■ What to work on
Please transcribe every record below exactly as written.

Dataset entries:
##############################

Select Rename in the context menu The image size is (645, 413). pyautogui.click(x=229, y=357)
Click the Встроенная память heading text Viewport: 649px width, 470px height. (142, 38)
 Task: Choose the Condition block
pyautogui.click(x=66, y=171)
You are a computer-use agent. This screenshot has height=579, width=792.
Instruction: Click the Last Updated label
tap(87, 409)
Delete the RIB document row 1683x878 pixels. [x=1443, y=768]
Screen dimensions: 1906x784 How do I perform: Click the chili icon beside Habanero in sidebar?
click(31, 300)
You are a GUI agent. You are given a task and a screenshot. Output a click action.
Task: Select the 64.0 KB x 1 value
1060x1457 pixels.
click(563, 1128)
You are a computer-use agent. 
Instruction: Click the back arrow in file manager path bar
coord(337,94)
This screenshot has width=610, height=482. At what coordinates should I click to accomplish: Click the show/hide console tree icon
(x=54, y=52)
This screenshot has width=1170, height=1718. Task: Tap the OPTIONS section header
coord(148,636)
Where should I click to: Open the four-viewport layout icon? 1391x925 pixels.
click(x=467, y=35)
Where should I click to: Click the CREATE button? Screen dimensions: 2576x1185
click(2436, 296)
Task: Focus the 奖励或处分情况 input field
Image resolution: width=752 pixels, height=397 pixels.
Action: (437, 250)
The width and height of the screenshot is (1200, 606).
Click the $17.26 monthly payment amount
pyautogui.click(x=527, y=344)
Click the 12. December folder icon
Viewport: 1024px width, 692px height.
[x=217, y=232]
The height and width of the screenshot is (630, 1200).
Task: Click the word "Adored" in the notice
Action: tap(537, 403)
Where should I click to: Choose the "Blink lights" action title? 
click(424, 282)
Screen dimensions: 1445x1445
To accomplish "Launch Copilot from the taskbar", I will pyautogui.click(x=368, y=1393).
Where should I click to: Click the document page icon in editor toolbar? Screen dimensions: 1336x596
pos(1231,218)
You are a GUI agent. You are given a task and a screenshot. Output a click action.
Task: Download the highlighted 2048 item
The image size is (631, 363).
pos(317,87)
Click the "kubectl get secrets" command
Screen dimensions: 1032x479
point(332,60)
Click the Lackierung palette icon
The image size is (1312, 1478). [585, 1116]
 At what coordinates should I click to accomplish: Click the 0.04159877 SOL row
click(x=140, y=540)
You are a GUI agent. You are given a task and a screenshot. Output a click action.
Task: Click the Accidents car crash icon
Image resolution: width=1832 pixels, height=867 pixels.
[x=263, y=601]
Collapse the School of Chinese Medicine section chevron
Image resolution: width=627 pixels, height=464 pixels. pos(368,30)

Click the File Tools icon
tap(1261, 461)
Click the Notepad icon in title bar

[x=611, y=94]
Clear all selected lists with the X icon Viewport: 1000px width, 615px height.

##############################

■ Solved exercise
Select Rename in the context menu The image size is (645, 413). pyautogui.click(x=229, y=357)
Click the Встроенная память heading text Viewport: 649px width, 470px height. (142, 38)
 Task: Choose the Condition block
pyautogui.click(x=66, y=171)
You are a computer-use agent. This screenshot has height=579, width=792.
Instruction: Click the Last Updated label
tap(87, 409)
Delete the RIB document row 1683x878 pixels. [x=1443, y=768]
Screen dimensions: 1906x784 How do I perform: Click the chili icon beside Habanero in sidebar?
click(31, 300)
You are a GUI agent. You are given a task and a screenshot. Output a click action.
Task: Select the 64.0 KB x 1 value
1060x1457 pixels.
click(563, 1128)
You are a computer-use agent. 
Instruction: Click the back arrow in file manager path bar
coord(337,94)
This screenshot has width=610, height=482. At what coordinates should I click to accomplish: Click the show/hide console tree icon
(x=54, y=52)
This screenshot has width=1170, height=1718. Task: Tap the OPTIONS section header
coord(148,636)
Where should I click to: Open the four-viewport layout icon? 1391x925 pixels.
click(x=467, y=35)
Where should I click to: Click the CREATE button? Screen dimensions: 2576x1185
click(2436, 296)
Task: Focus the 奖励或处分情况 input field
Image resolution: width=752 pixels, height=397 pixels.
Action: (437, 250)
The width and height of the screenshot is (1200, 606).
Click the $17.26 monthly payment amount
pyautogui.click(x=527, y=344)
Click the 12. December folder icon
Viewport: 1024px width, 692px height.
[x=217, y=232]
The height and width of the screenshot is (630, 1200).
Task: Click the word "Adored" in the notice
Action: tap(537, 403)
Where should I click to: Choose the "Blink lights" action title? 
click(424, 282)
Screen dimensions: 1445x1445
To accomplish "Launch Copilot from the taskbar", I will pyautogui.click(x=368, y=1393).
Where should I click to: Click the document page icon in editor toolbar? Screen dimensions: 1336x596
pos(1231,218)
You are a GUI agent. You are given a task and a screenshot. Output a click action.
Task: Download the highlighted 2048 item
The image size is (631, 363).
pos(317,87)
Click the "kubectl get secrets" command
Screen dimensions: 1032x479
point(332,60)
Click the Lackierung palette icon
The image size is (1312, 1478). [585, 1116]
 At what coordinates should I click to accomplish: Click the 0.04159877 SOL row
click(x=140, y=540)
You are a GUI agent. You are given a task and a screenshot. Output a click action.
Task: Click the Accidents car crash icon
Image resolution: width=1832 pixels, height=867 pixels.
[x=263, y=601]
Collapse the School of Chinese Medicine section chevron
Image resolution: width=627 pixels, height=464 pixels. pos(368,30)

Click the File Tools icon
tap(1261, 461)
Click the Notepad icon in title bar

[x=611, y=94]
Clear all selected lists with the X icon Viewport: 1000px width, 615px height.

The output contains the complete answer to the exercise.